EXTRAIT DU TEXTE:
+-------+

Plus spécifiquement, la faim dans le monde en développement (mesurée par la prévalence de la malnutrition, la prévalence de l’insuffisance pondérale et du retard de croissance chez les enfants, et le taux de mortalité des enfants de moins de cinq ans) a reculé de 29 pour cent entre 2000 et 2016. Cependant, l’Afrique sub-saharienne possède l’indice le plus élevé de faim dans le monde, à savoir 30,1, et le continent abrite cinq des sept pays du monde qui sont encore à des niveaux « alarmants » de famine. La République Centrafricaine, le Tchad et la Zambie présentent les taux les plus élevés de famine dans le rapport de cette année (46,1 ; 44,3 et 39, respectivement). Le rapport montre que près de la moitié de la population de la RCA et de la Zambie souffre de malnutrition. De plus, la RCA et le Tchad ont également connu un pourcentage relativement faible de réduction de la faim depuis 2000 en raison la guerre civile prolongée et des récents évènements climatiques extrêmes qui ont réduit la production alimentaire.
En plus du conflit et des mauvaises conditions climatiques, le manque de données représente aussi un défi pour la réduction de la faim en Afrique subsaharienne. Les résultats de l’IFM pour de nombreux pays de la région (Burundi, RDC, Erythrée, Somalie, Sud Soudan et Soudan) n’ont pas pu être calculés à cause de l’insuffisance des données ; cependant, la documentation existante, en particulier en ce qui concerne la malnutrition chez les enfants et la mortalité infantile, suggère que ces pays courent un risque particulier d’atteindre des niveaux extrêmement élevés de famine. Toutefois, en l’absence de données actualisées, il sera difficile d’identifier et de franchir les obstacles spécifiques auxquels sont confrontés ces pays en termes d’alimentation de leurs populations.
Le rapport souligne aussi que les données sont essentielles au niveau sub-national car la valeur des indicateurs de l’IFM varient énormément à l’intérieur des pays. Par exemple, les indicateurs de l’IFM varient énormément à l’intérieur de la Zambie et la Sierra Leone ; avoir une meilleure compréhension de ces variations sub-nationales peut aider les gouvernements et les chercheurs à identifier des zones en crise ou des zones où les progrès des indicateurs de la faim sont très lents, permettant la création de politiques et de programmes spécifiquement taillés pour relever les défis rencontrés par ces communautés.

+-------+

TRAVAIL À FAIRE:
- A) Recopiez mot pour mot le passage du texte sur la faim dans le monde qui commence à "Le rapport souligne" et se termine à "par ces communautés.".
- B) Prolongez le texte sur la faim dans le monde en reprenant juste après sa dernière phrase.

DONNÉES FOURNIES:

+-------+

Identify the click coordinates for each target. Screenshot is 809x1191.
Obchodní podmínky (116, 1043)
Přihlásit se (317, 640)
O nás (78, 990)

+-------+

RÉPONSES PAR EXERCICE:
- A)
Le rapport souligne aussi que les données sont essentielles au niveau sub-national car la valeur des indicateurs de l’IFM varient énormément à l’intérieur des pays. Par exemple, les indicateurs de l’IFM varient énormément à l’intérieur de la Zambie et la Sierra Leone ; avoir une meilleure compréhension de ces variations sub-nationales peut aider les gouvernements et les chercheurs à identifier des zones en crise ou des zones où les progrès des indicateurs de la faim sont très lents, permettant la création de politiques et de programmes spécifiquement taillés pour relever les défis rencontrés par ces communautés.

- B)
Concern Worldwide et Welthungerhilfe ont également publié une série d’ études de cas par pays pour étayer l’IFM ; deux pays africains (le Malawi et le Burundi) sont couverts par cette série. L’étude de cas montre qu’au Burundi, le retard de croissance chez l’enfant reste très élevé, soit 57,5 pour cent ; de plus, jusqu’à 81 pour cent de la population burundaise est classée pauvre et 50 pour cent vivent l’extrême pauvreté. Une période récente d’instabilité socio-politique a abouti à une baisse drastique de l’aide étrangère bilatérale et un grand nombre de populations déplacées à l’intérieur du pays. Toutefois, malgré ces défis, le rapport indique que les terres fertiles du Burundi, le climat doux, les richesses minières et l’avantage comparatif dans le secteur agricole en comparaison avec ses voisins, donnent aussi au pays un potentiel énorme pour la croissance et pour atteindre l’objectif d’éliminer la faim dans le monde. Les programmes et interventions de développement du gouvernement devraient être focalisés sur la stabilisation des niveaux de consommation alimentaire des populations, renforçant les bonnes pratiques de nutrition et d’éducation et augmentant les opportunités de s’engager dans des activités génératrices de revenus, en particulier dans les zones rurales. De telles politiques et de tels programmes nécessiteront un engagement politique fort, plus de financements de la part des agences gouvernementales et des partenaires internationaux au développement, et une coordination des parties prenantes.
Au Malawi, le secteur agricole s’est rapidement agrandi au cours des dernières années et jusqu’à 80 pour cent de la population dépend de l’agriculture pour sa subsistance. L’étude de cas indique que 20,7 pour cent de la population du Malawi souffre de malnutrition et 37 pour cent des enfants souffrent d’un retard de croissance. S’attaquer aux causes de ces taux élevés de famine est devenu la priorité pour le gouvernement malawite et on note un engagement fort de la part des agences du gouvernement et des donateurs internationaux pour éliminer la malnutrition. Le gouvernement du Malawi travaille actuellement sur une Politique Nationale de Nutrition et un Plan d’Accompagnement Opérationnel pour éliminer les obstacles (tels que les coûts des transports et le manque de données et de formation) qui persistent dans la mise en œuvre des services de nutrition et de santé. Le plan national établi aidera les décideurs politiques et les partenaires au développement non seulement à réagir face à la malnutrition existante et à la traiter, mais aussi à prévenir la malnutrition dans le futur et atteindre l’objectif d’éliminer totalement la faim. L’étude de cas souligne toutefois qu’atteindre ces objectifs nécessitera des fonds nationaux supplémentaires pour les programmes de nutrition et de santé.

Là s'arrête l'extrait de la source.